START Dataset
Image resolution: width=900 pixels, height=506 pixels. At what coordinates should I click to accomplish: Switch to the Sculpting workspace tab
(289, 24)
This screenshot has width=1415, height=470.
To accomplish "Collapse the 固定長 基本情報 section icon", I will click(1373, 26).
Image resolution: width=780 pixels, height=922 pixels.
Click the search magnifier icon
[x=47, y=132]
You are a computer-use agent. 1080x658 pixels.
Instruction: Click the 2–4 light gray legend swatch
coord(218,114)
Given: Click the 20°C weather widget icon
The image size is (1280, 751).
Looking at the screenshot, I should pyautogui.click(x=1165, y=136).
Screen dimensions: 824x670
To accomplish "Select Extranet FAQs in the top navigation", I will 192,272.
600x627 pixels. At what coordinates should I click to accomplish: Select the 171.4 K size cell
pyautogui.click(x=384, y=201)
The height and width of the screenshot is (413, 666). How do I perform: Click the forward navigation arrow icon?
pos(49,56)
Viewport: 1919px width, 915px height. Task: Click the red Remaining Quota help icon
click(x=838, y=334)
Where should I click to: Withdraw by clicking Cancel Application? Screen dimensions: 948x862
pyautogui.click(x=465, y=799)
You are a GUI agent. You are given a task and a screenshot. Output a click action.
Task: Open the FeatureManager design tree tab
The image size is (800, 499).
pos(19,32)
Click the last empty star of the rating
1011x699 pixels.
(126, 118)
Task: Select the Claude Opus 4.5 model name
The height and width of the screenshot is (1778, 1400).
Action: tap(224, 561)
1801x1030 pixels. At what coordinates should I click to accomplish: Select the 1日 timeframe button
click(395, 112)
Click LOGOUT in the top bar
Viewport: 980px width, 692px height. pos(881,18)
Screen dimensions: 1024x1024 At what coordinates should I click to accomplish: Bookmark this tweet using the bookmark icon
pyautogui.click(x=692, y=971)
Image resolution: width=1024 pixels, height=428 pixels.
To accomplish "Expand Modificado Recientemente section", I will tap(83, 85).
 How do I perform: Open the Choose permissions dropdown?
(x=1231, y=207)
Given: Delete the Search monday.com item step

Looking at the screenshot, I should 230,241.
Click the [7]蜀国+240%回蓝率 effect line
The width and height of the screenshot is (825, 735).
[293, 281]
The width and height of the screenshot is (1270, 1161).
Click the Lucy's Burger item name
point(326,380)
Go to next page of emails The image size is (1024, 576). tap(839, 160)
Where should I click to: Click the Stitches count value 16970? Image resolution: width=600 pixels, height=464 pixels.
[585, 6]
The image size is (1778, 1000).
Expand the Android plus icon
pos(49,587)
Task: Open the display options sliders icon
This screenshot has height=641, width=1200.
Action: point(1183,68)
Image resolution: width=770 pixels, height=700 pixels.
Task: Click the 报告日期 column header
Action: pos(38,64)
END Dataset
#### [About this task]
The number of lines in the records that include "section" is what is needed, with no other words.

#### [Expected answer]
2